Sepersekian sekon singkat, Taehyung langsung memakaikan seluruh pakaianku secara paksa, mengunci pintu dan mengeraskan speaker yang mengalunkan Blossom Blue milik Lake-of -Tears sebagai peredam rintihan. Berbalut sarung tangan, jemariku yang mendingin digenggam erat-erat. Lalu pada ruasnya, Taehyung menyelipkan pulpen bertinta biru—yang sudah disiapkannya entah sejak kapan.
"Kau sedang apa?" lirihku lemah, nyaris tidak terdengar di sela-sela muntahan darah yang terus mengucur tak kenal henti. "Bawa aku ke rumah sakit."
Lagi-lagi, pria itu menarik dua ujung bibir. Apatis. Horor. Membuatku ketakutan setengah mati.
Dia iblis.
Sekali lagi, Taehyung melumat bibirku, sama sekali tidak jijik meski darahku menempel di philtrum—malah, ia menjilati sudut bibirnya! Iblis sinting. Perpaduan suara dan belaian lembut itu mengakibatkan bulu kudukku meremang. Keteduhan palsu dalam netranya membuatku dihantui teror. Kepalaku seperti terhantam beton saat rambutku dijambak. "Dengar baik."
"Miyawaki Sakura mencintaimu."
Omong kosong!
"Dia lesbian."
"Sakura-chan menolakku karenamu." Kilat matanya seriusㅡtiada dusta.
Taehyung membelai rahangku, menatap iba bercampur sinis. Seiring denyut nadi melemah, sulit kulihat seperti apa wajah bajingan ini saat tubuhku dihempasnya brutal.
"Berkatmu, aku terlahir kembali. Barangkali kamulah sakura-ku yang sebenarnya, 'kan?"
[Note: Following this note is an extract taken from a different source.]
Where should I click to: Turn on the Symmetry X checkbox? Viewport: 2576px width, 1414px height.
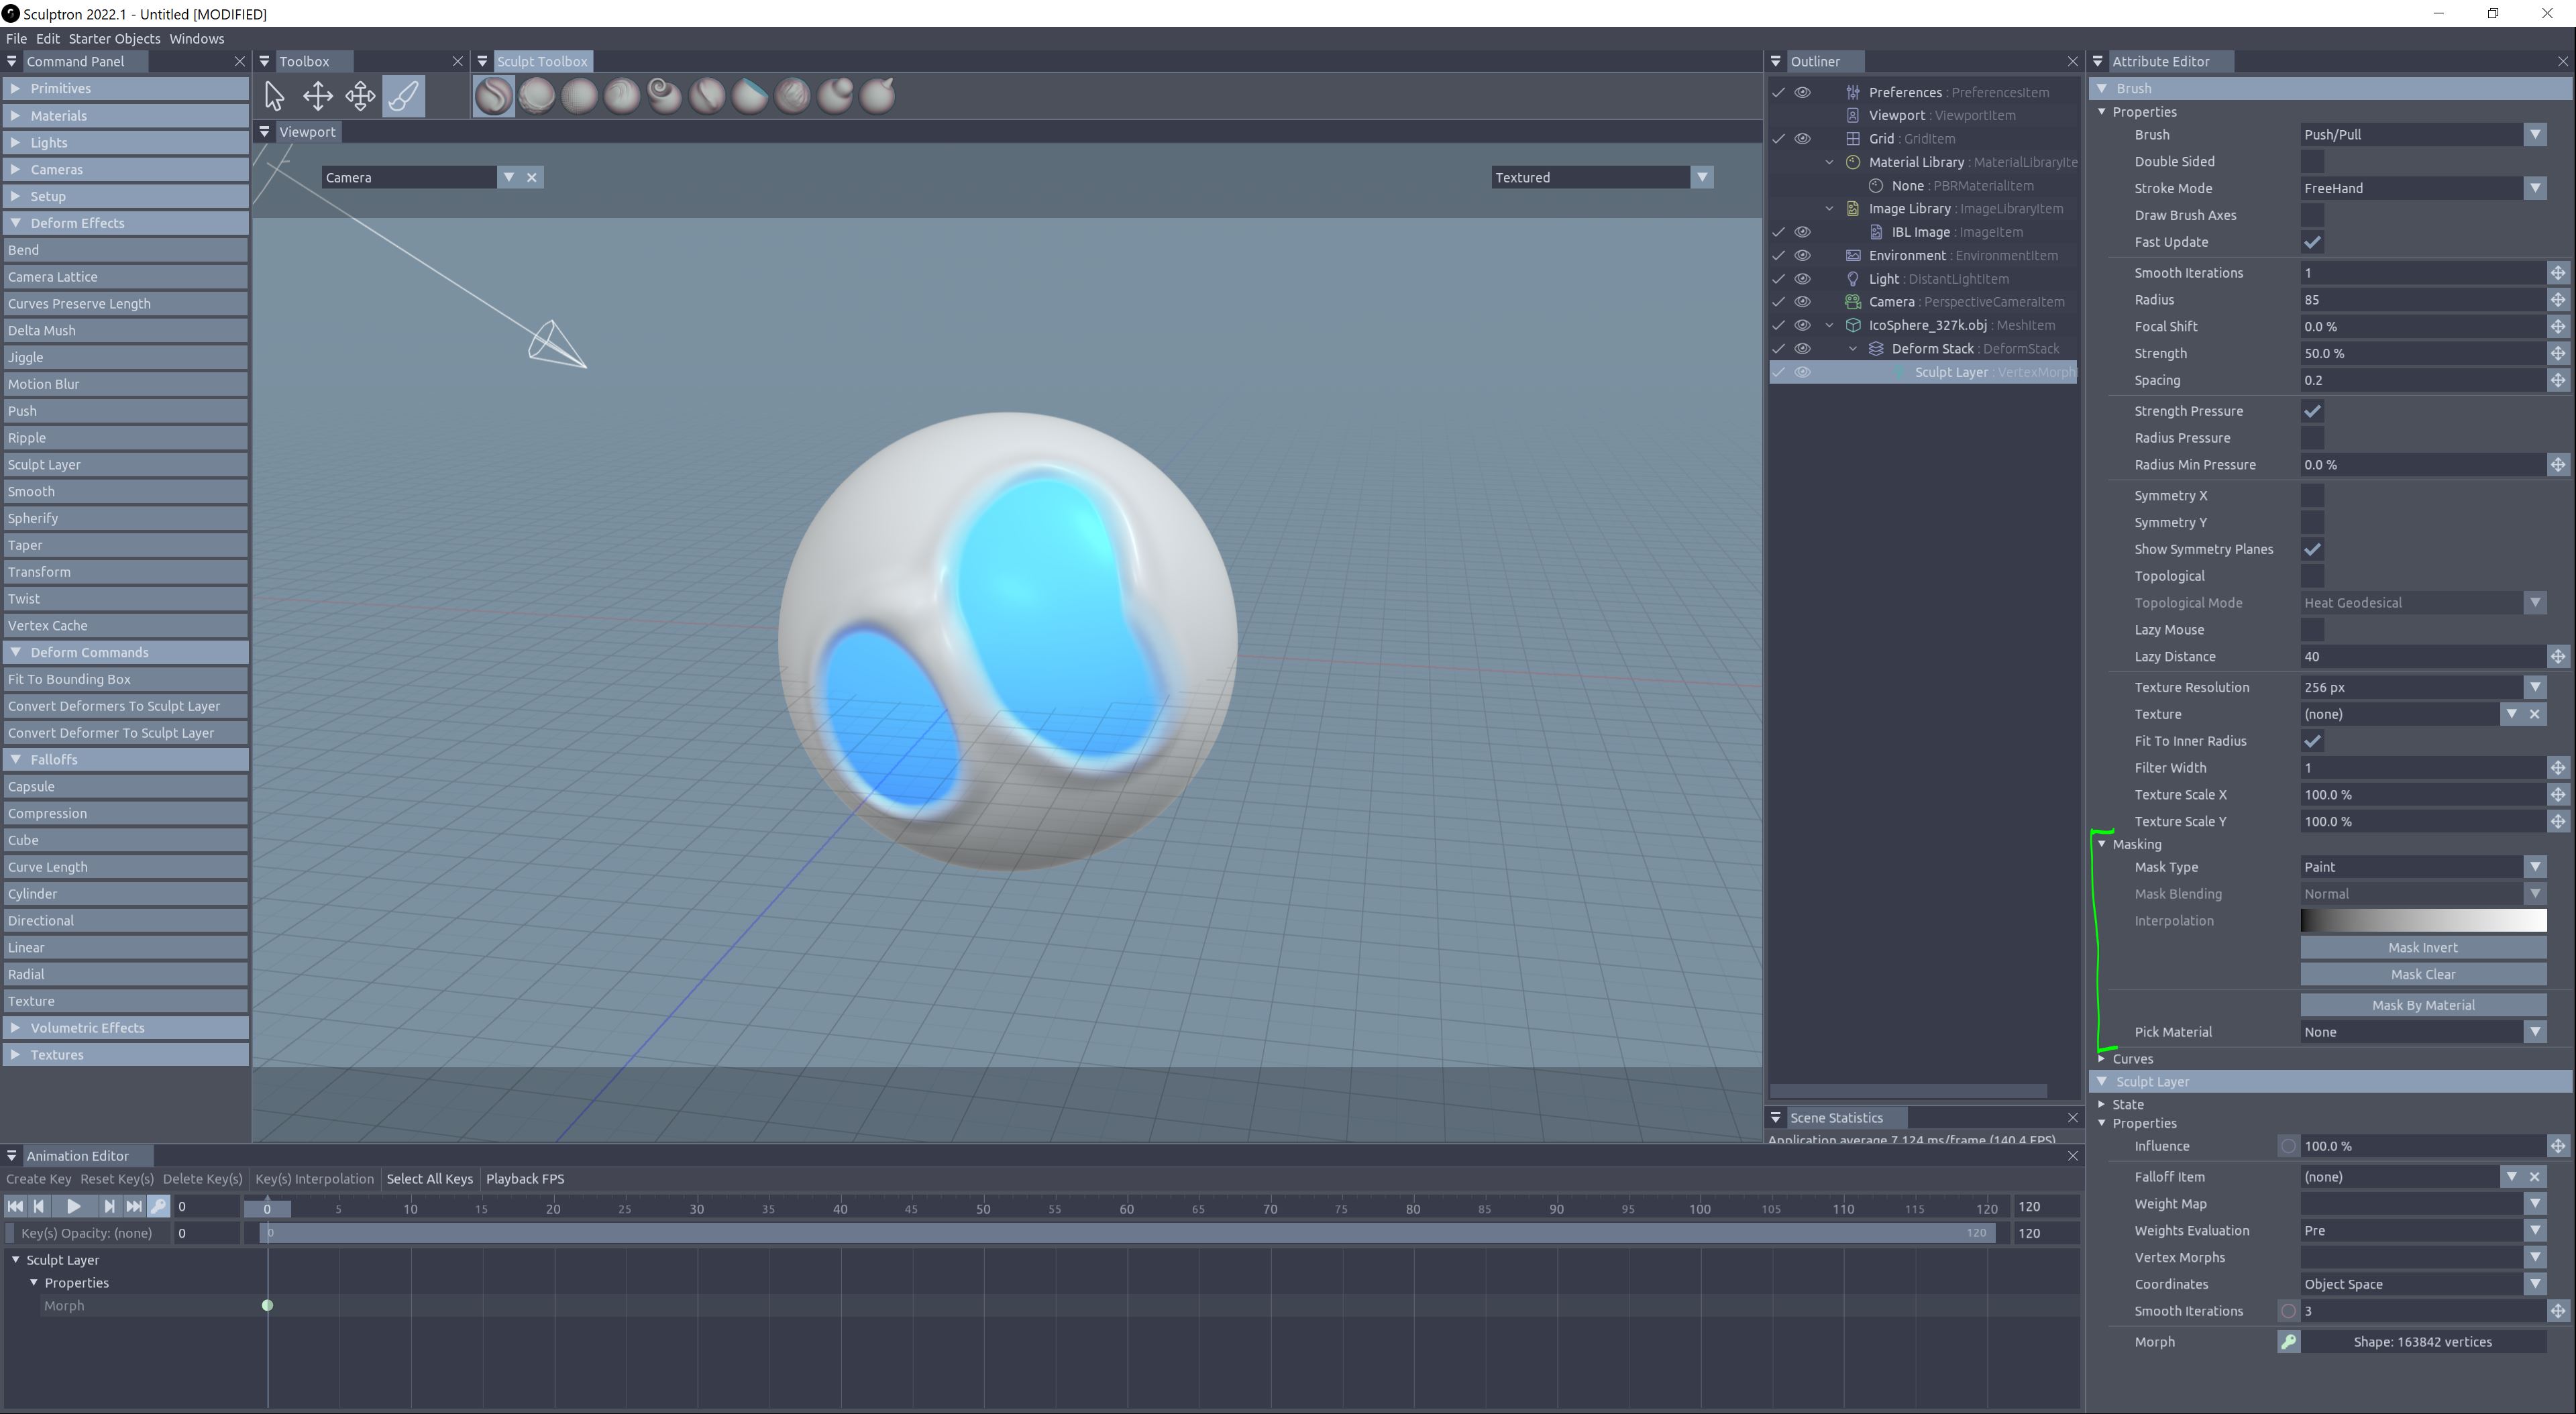[2312, 496]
Sekarang dia terkikik sinting. Persetan.
Keparat ini menipuku! Memperalatku! Dan kini membunuhku! Oh, Tuhan! Seandainya kusimpan nomor Ishihara-san!
Taehyung membersihkan diri dengan aliran air keran, melangkahi fisikku yang tergolek lemah, kemudian mengunci kamar mandi dalam satu gerakan santai. Menyeringai, "Sayo~nara*."
Seharusnya kaca transparan membuatku bisa melihat punggungnya yang tanpa belas kasihan menelantarkanku, tapi... yang kulihat sekarang hanyalahㅡAh, tamat sudah.
Jiwaku seperti akan melayang. Semuanya menjadi benar-benar gelap.
Kekalahan absolutㅡaku mati. []
____________________________________________
FOOTNOTE:
*Gwaenchanha-yo? ㅡ Kau tidak apa-apa? (Korean)
*Daijobu? — Apa kau baik-baik saja?
*Sayonara — Selamat tinggal
____________________________________________
to be continued.
A/N: I think this is predictable though. Atau ada yang gagal menebak?